Isara aikeni

Scientific classification
- Kingdom: Animalia
- Phylum: Mollusca
- Class: Gastropoda
- Subclass: Caenogastropoda
- Order: Neogastropoda
- Family: Mitridae
- Genus: Isara
- Species: I. aikeni
- Binomial name: Isara aikeni (Lussi, 2009)
- Synonyms: Mitra aikeni Lussi, 2009

= Isara aikeni =

- Authority: (Lussi, 2009)
- Synonyms: Mitra aikeni Lussi, 2009

Species of gastropod

Isara aikeni is a species of sea snail, a marine gastropod mollusk in the family Mitridae, the miters or miter snails.

==Description==
Isara aikeni is a small marine gastropod with an elongated, fusiform shell typical of miter snails in the family Mitridae. The shell is smooth and slender, with a high spire and a narrow aperture. Its coloration is generally reddish to orange-brown, sometimes with lighter bands or subtle patterning along the whorls. The surface of the shell may show fine spiral lines and a glossy texture.

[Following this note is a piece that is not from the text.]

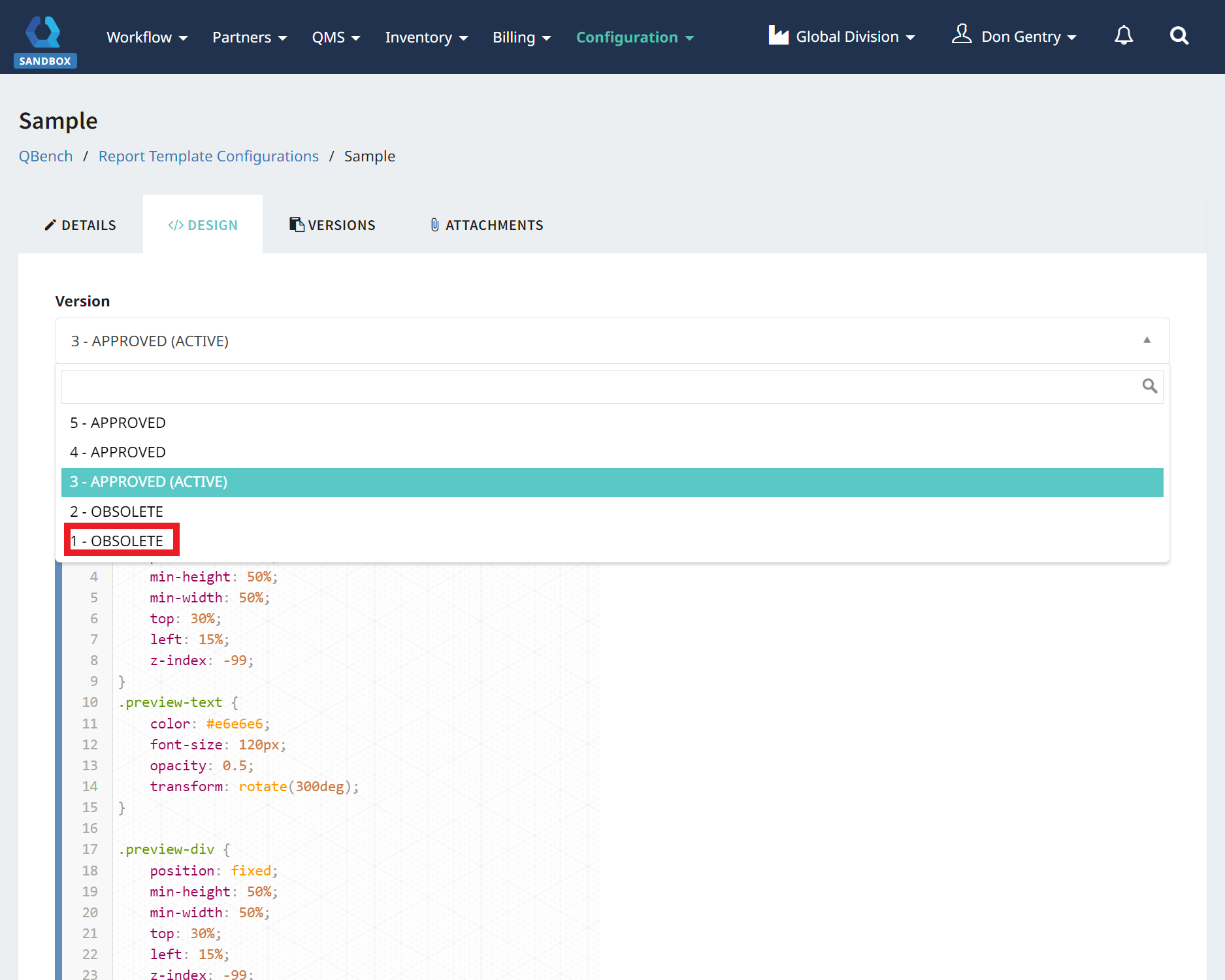Pick version 2 - OBSOLETE option
Image resolution: width=1225 pixels, height=980 pixels.
click(x=117, y=512)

The species belongs to the genus Isara, whose members are characterized by narrow, tapering shells and well-defined whorls. Adult shells of I. aikeni are relatively small compared to other mitrid snails, typically measuring only a few centimeters in length. Like other members of its family, the animal itself has a soft body that remains mostly hidden within the shell, extending outward through the aperture when active.